ITT Educational Services (NYSE: ESI) is a for-profit provider of technology-oriented postsecondary education. The company’s career-focused degree programs serve about 62,000 students. ITT operates 105 institutes and nine learning sites in 37 states. A learning site is an institute location where educational activities are conducted and student services are provided, but does not offer all of the services of a full-fledged institute. Currently about 80 percent of students are pursuing an associates degree and 20 percent of students are enrolled in bachelor’s programs. Of the six schools of study, IT, electronics, drafting and design, make up the core technology programs.

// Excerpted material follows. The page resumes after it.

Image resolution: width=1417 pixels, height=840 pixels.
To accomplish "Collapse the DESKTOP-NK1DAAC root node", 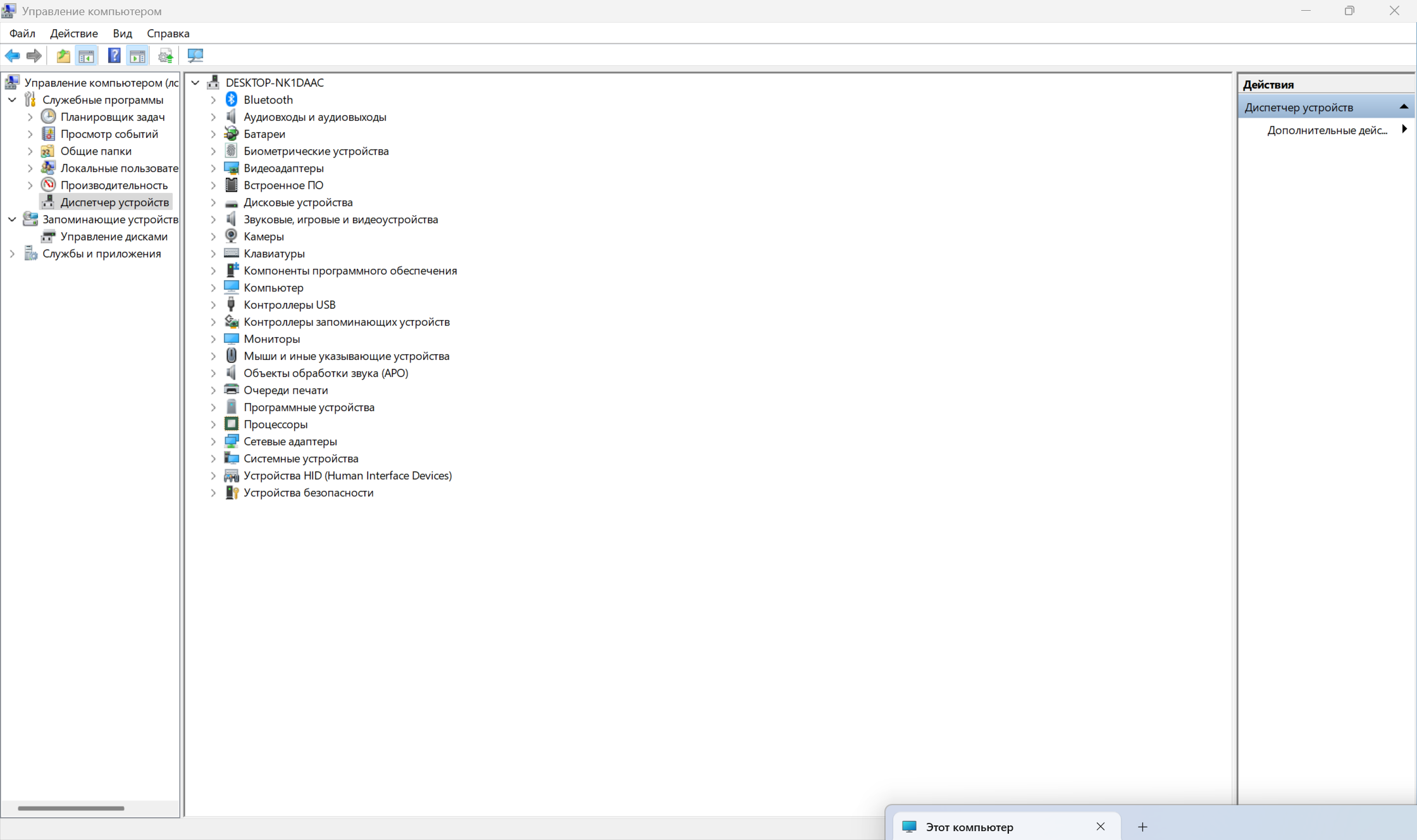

In ITT Education Services’ 10-K filing (February 18, 2009), we found new disclosure on bad debt expense expectations for 2009. We believe this is a significant disclosure due to increasing concerns with the quality of loans made to students. In 2008, bad debt expense as a percentage of revenue among the for-profit education sector was around 4.2 percent. ESI’s was 4.3 percent. The company is now guiding bad debt expense to between four and six percent in 2009.
When Apollo (NASDAQ: APOL) (parent company of University of Phoenix) reported Q1 fiscal 2009 earnings (ended November 30, 2008), bad debt expense rose higher than expected. Apollo’s bad debt expense jumped from 3.0 percent to 3.6 percent on a sequential basis.
There were a few reasons for the increase. Both macro as well as micro trends are putting pressures on students who took out loans. On the macro side, the company had trouble collecting receivables due to the economy. On the micro side, assuming unemployment continues to rise, it’ll be harder for graduates to start paying off the loans as they become due.
We expected companies in this sector to have similar bad debt issues. So the discovery of the 2009 bad debt expense guidance validated our original thesis. Although bad debt expense is rising in the sector, we don’t see this as surprising and we don’t believe this will have a material impact on the bottom line. However a prolonged economic downturn would increase bad debts even more and start having a material impact on net income.